Catching Thunder: The Story of the World’s Longest Sea Chase, follows the story of the Sea Shepherd vessel the Bob Barker, under Captain Peter Hammarstedt, which in 2015 hounded the pirate vessel Thunder out of the Southern Ocean, where it and others were engaged in the highly lucrative plunder of toothfish stocks (the Thunder alone is thought to have earned its Galician mafia owners some 80 million dollars in just a few years, drawing up on occasion a million dollars’ worth of fish from its 60 kilometres of nets in a single day.) The book has an enviable structure for a work of journalism; following the activities on board the Bob Barker and the Thunder in intimate detail with a narrative form whose tension and intrigue is informed by the ongoing chase narrative across several oceans, and which ultimately ended in the deliberate scuttling of the pirate ship – while brilliantly drawing out the background research into the shady dealings and operators across several nations that make pirate fishing so persistent, widespread and lucrative.

David Whish-Wilson lives in Fremantle, Western Australia, where he teaches creative writing at Curtin University. His website here. Die Ratten von Perth (Line of Sight) was published in Germany in 2017, Die Gruben von Perth (Zero to the Bone) in 2018.  Alf Mayer wrote a not too small portrait. And also a review of The Coves, one for True West will follow.

Benjamin Whitmer

So I’ve been trying to think about the things that had the most impact on me this year since I was asked to do this. There’s a lot I loved. I read a bunch of books, watched movies when it was too late to read, and listened to music pretty much all the time. But thinking about it, if there was one thing that set my sights like nothing else, it was the new Sturgill Simpson album, Sound & Fury.
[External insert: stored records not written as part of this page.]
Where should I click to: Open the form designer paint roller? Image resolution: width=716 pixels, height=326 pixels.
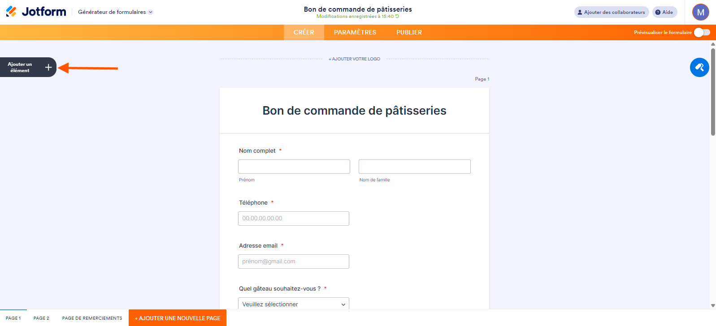(699, 68)
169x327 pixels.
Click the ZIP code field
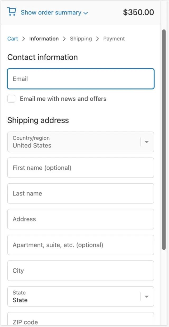click(x=81, y=319)
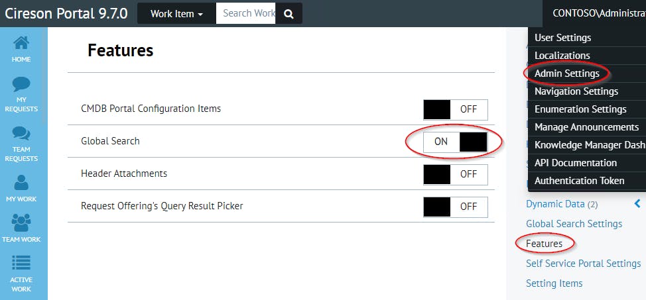
Task: Click the magnifier search button
Action: coord(289,13)
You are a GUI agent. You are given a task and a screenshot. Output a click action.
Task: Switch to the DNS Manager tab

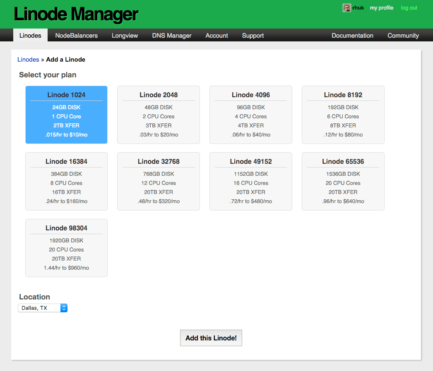coord(171,36)
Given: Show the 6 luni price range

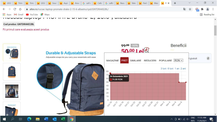Looking at the screenshot, I should tap(170, 68).
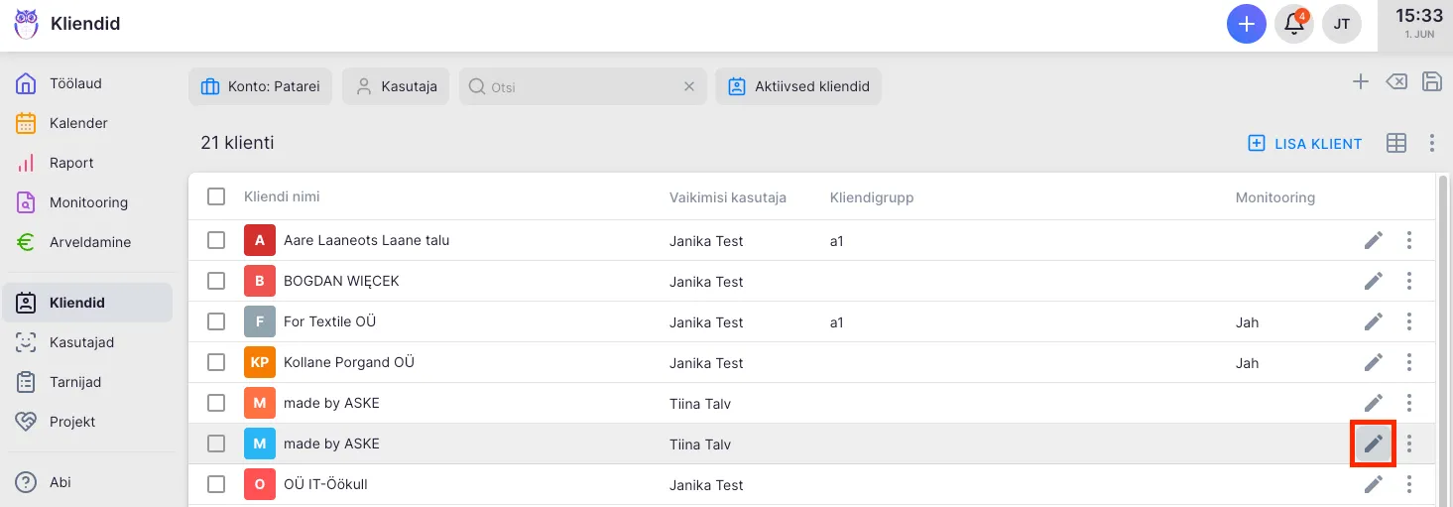The height and width of the screenshot is (507, 1453).
Task: Open the Kasutaja filter dropdown
Action: pos(396,86)

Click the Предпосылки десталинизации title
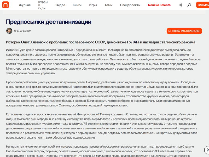[49, 22]
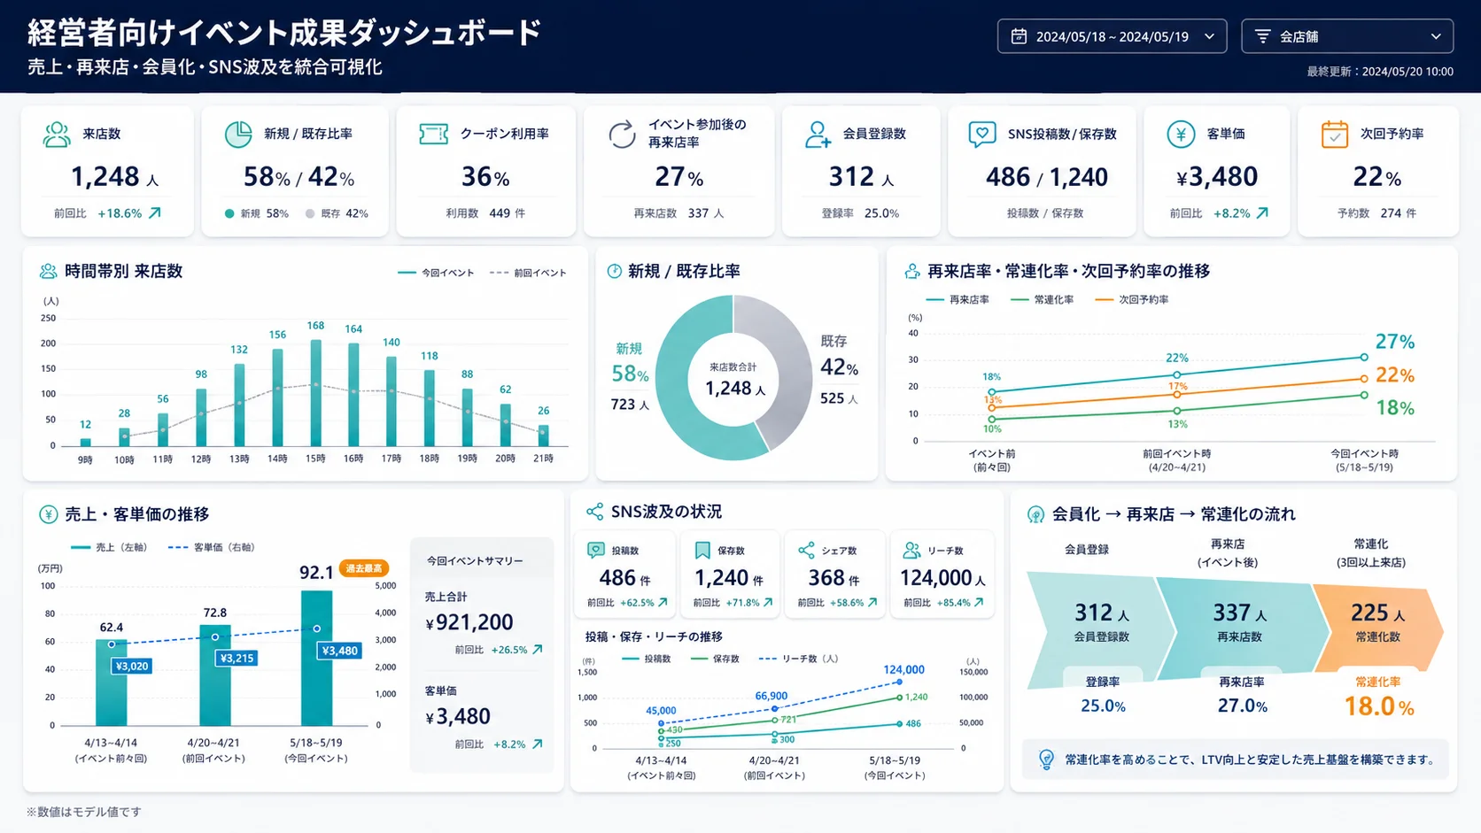Click the 15時 bar showing 168

point(315,393)
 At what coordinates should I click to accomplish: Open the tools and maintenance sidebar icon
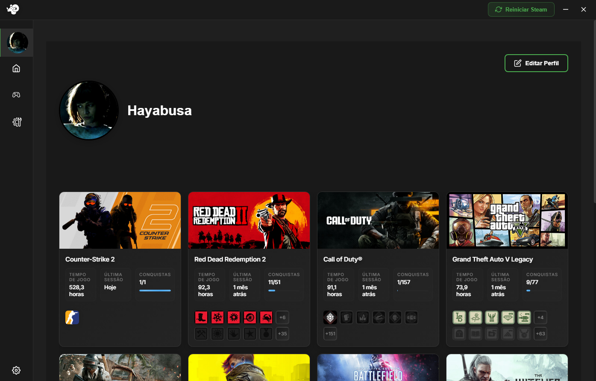[16, 122]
Simpson started as a neo-traditional country music artist, but this album was something different. A skanky synth-rock mashup designed to piss off country traditionalists. And if there’s anything I like better than traditionalists, it’s pissing them off. Especially when you’re doing it with an album that opens with a snippet from Alex Jones and lines about having a „Socom Scout and twenty extra mags, and a couple severed heads in my bugout bag.“ I can’t think of a better way to piss off nearly everyone. 

I loved the album from the first note, but I didn’t know how much I was gonna love it until I got to its centerpiece, and one of the best artistic manifestos I’ve ever heard, „Make Art, not Friends.“ As far as I can tell, and it ain’t real subtle, it’s Simpson saying „fuck you“ to market forces so he can wall himself off from all the noise and bullshit and write the best songs he can write, with no regard for who he pisses off. It feels desperate. It feels like he made this album because the only other option was going completely batshit. 

I think I’ve listened to it a couple hundred times now, and I’ll probably listen to it a couple hundred more. Because right now there’s almost nothing out there but noise and bullshit, top to bottom. Locking the door and making art with no regard for whether it sells or who it pisses off might be the only sanity left. 

Benjamin Whitmer is one of Wolgang Franßen’s favorite authors. He published Im Westen nichts (Pike) and Nach mir die Nacht (Cry Father) in 2016 and 2017 at Polar. Ute Cohen (also in this Year’s-end-issue) wrote a review titled „Wildromantische, vogelfreie Scheisse“, and CrimeMag published the opening pages of the aptly named Im Westen nichts. In the West – Nothing. Ben’s novel Flucht (Old Lonesome) about a jailbreak at New Year’s Eve 1968 in Colorado, translated by Alf Mayer, will be published by Polar Verlag in April 2020.